Ebfmi in cmdstanr

Cmdstanr has a check_divergences function and a check_sampler_transitions_treedepth function, but to my knowledge no equivalent check_ebfmi function. Is there any particular reason for this, or would an addition be welcome?

The primary use case is if the R6 object is rebuilt from the csv files, then cmdstan_diagnose() doesn’t work, and as far as I can see there’s no way short of writing a custom function to check the e-bfmi diagnostic.

@jonah @rok_cesnovar

1 Like

Yeah I’d be open to adding this if you want to take a crack at implementing it.

I think the only reason it’s missing is that we were hoping we would have convergence diagnostics in the posterior package by now (Add convergence warnings · Issue #77 · stan-dev/posterior · GitHub) and that cmdstanr could just use them. But since there’s still a bunch of work to do to get this stuff into posterior I guess maybe we should go ahead and just add it to cmdstanr in the meantime. We could then deprecate all the cmdstanr implementations when posterior has them and then just use the posterior implementations internally in cmdstanr.

I’d like to eventually have a fit$diagnose() method in cmdstanr that uses posterior in a similar way to how fit$summary() calls posterior::summarize_draws(), but until then I’m fine with adding more individual diagnostic check functions to cmdstanr.

3 Likes

Sounds good. The main reason I thought to include in cmdstanr rather than posterior is because posterior has broad applicability to models not fit by HMC and I wasn’t sure you wanted it to carry around a bunch of HMC-specific baggage.

Yeah that was our initial thinking, but since then we decided that it makes sense to add algorithm-specific stuff to posterior but not Stan-specific stuff. That is, posterior shouldn’t need to know about how any of the Stan R packages work or how Stan does anything in particular, but it would be good if it could handle HMC/NUTS stuff in a way that anyone using those algorithms (regardless of whether they’re using Stan) can use posterior.

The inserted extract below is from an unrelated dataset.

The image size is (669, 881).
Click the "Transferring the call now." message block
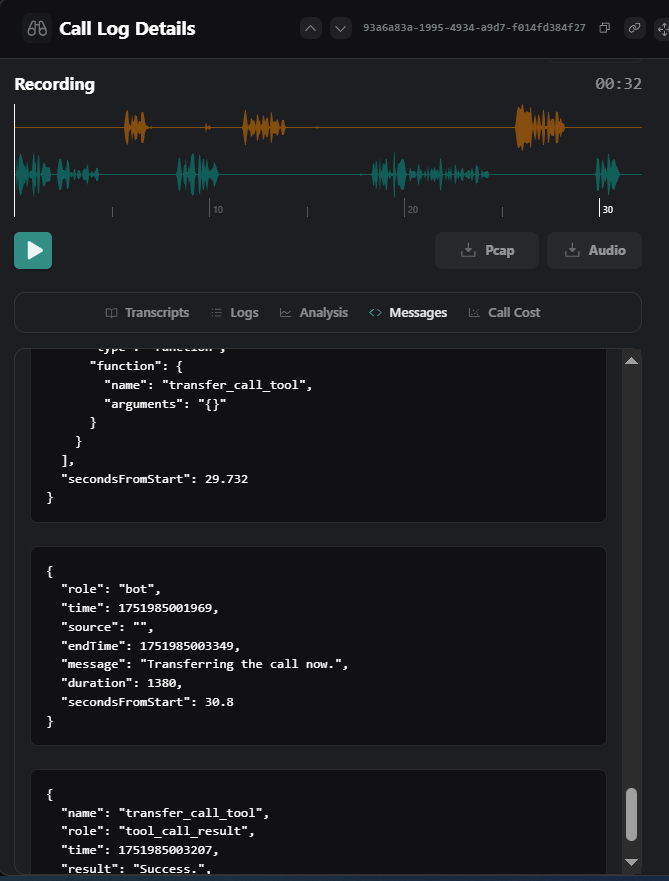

Also, one big reason we want to implement the HMC/NUTS stuff in posterior is that then we can use that stuff in all of our R packages instead of having implementations in each of those packages. This would help unify all the warning messages people see when running Stan from R (right now each package behaves a bit differently in that regard) and allow us to stop maintaining a bunch of different implementations of the diagnostic checks.

2 Likes

Ha, I was looking at this just this morning. What’s the formula for ebmfi? I know it includes the variance of the energy__ column, but I couldn’t figure out the other terms last I looked at the paper.

2 Likes
ebfmi <- apply(energy, 2, function(x) {
      (sum(diff(x)^2)/length(x))/var(x)
    })

page 44 here (note that n is zero-indexed here) https://arxiv.org/pdf/1701.02434.pdf

I’m just double checking that cmdstan itself (like rstan) calculates ebfmi on a per-chain basis. I’m terrible at reading c++ though.

2 Likes

Is that /length(x) supposed to be there? It’s not in the paper’s eqn. (thanks for the paper btw, I had been looking at a different one and this one is way clearer)

Oh, nevermind, it’s in your eqn to make the ratio work while using var(x) in the denominator.

Pull request at:

This is just for a check_bfmi function. A logical next step is to add a check_sampler_diagnostics function that can be called on the R6 object to check treedepth, divergences, E-BFMI.

2 Likes

What’s standard for combining max_treedepth and ebmfi from multiple chains? Max and min respectively?